Salieron en silencio. Mientras Kate cerraba por fuera las dos cerraduras, él volvió a hablar.
– ¿Volveré a verte antes de que me vaya el próximo miércoles? -preguntó.
– No lo sé, Alan. No lo sé.
Pero lo sabía. Si este caso era tan importante como prometía serlo, le esperarían jornadas de trabajo de dieciséis horas, tal vez más. Más tarde recordaría con placer e incluso con tristeza las escasas horas que habían pasado juntos en el piso. Sin embargo, lo que sentía en aquellos momentos era algo mucho más embriagador, y lo sentía cada vez que la llamaban para investigar un caso nuevo. Era su trabajo, un trabajo para el que se había preparado, que sabía hacer bien y que la satisfacía. Consciente ya de que aquélla podía ser la última vez que lo viera durante años, en el pensamiento se apartaba de él, preparándose mentalmente para la tarea que le esperaba.

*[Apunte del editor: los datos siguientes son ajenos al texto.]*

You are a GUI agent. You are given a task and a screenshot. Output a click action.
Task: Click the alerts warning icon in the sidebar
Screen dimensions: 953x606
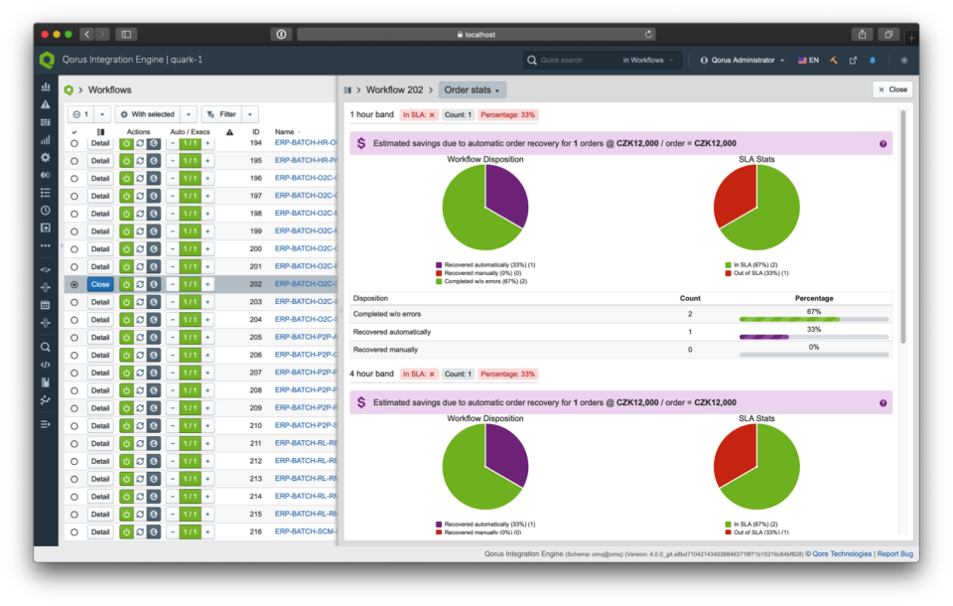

Alan había dejado el coche en uno de los espacios señalados a la derecha del patio exterior, pero no subió a él. Se adelantó con Kate y esperó a su lado la llegada de la lancha de la policía. Cuando se hizo visible la esbelta silueta azul oscuro de la embarcación, le volvió la espalda sin decir nada y regresó hacia el coche. Sin embargo, no lo puso enseguida en marcha. Cuando la lancha se detuvo, Kate supo que él seguía observándola mientras la alta y oscura figura le ofrecía la mano desde la proa para ayudarla a subir a bordo.